# TASKS TO PERFORM:
1 - Set down the passage of the knurling thread below, starting at "## fyrstormer (Sep" and ending at "Great knurling!!!".
2 - In the knurling thread below, list every username that heads a post, naming each one once.
3 - In the knurling thread below, how does Tally-ho describe the knurling on the Solarforce L2P?

# SOURCE EXCERPT:
# Let's see some knurling!



## fyrstormer (Sep 1, 2010)

I love knurling.  I've got plenty of Gizmos that use..."axis-specific grip enhancement" to excellent effect, but knurling just has a special feel to it, like metal fingerprints. I like how secure it feels in my hand, like it has a grip on me as well as me on it, which is good since when I'm using a tool I'm at its mercy just as much as it is at mine.

Pics!


----------



## RIDE (Sep 1, 2010)

Great knurling!!! 

RIDE


----------



## cm_mtb (Sep 1, 2010)




----------



## Dances with Flashlight (Sep 1, 2010)

You should be teaching photography! Nice pics.


----------



## Tally-ho (Sep 2, 2010)

Farka F8's knurling. Very agressive, nice hand grip.







Solarforce L2P's knurling. Too soft for me.


----------



## donn_ (Sep 2, 2010)

*Kname that knurling!*






List them, top to bottom, either by manufacturer or model.

No prize to the winner!

We Have a Winner!



nanomu said:


> From the first set:
> Malkoff, Leef, FM, Peak, Aleph, SF.


​


----------



## ninemm (Sep 2, 2010)

Malkoff, Leef, FM, HDS/Novatac, Aleph, Surefire.  My best guesses.


----------



## donn_ (Sep 2, 2010)

# INFORMATION SUPPLIED:
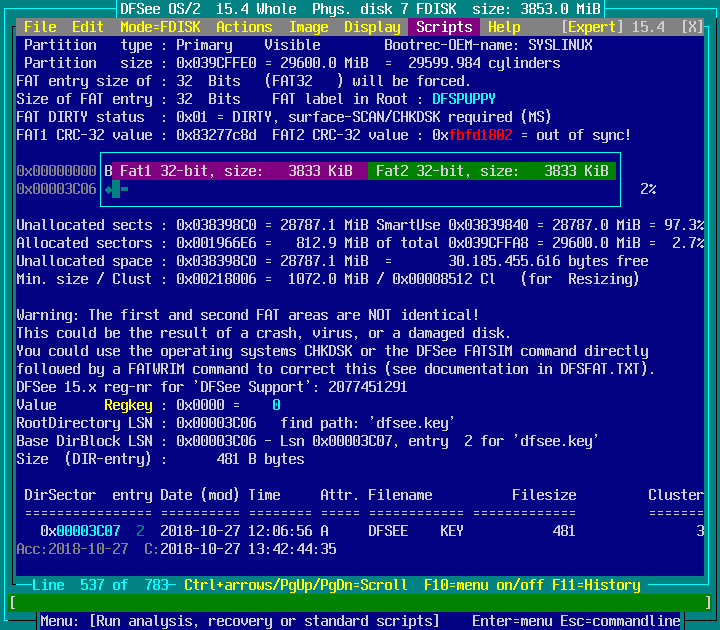Open the Image menu
The width and height of the screenshot is (720, 630).
click(308, 27)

# SOLUTIONS TO THE EXERCISE:
1 -
## fyrstormer (Sep 1, 2010)

I love knurling.  I've got plenty of Gizmos that use..."axis-specific grip enhancement" to excellent effect, but knurling just has a special feel to it, like metal fingerprints. I like how secure it feels in my hand, like it has a grip on me as well as me on it, which is good since when I'm using a tool I'm at its mercy just as much as it is at mine.

Pics!


----------



## RIDE (Sep 1, 2010)

Great knurling!!!

2 - fyrstormer, RIDE, cm_mtb, Dances with Flashlight, Tally-ho, donn_, ninemm

3 - Tally-ho calls it too soft.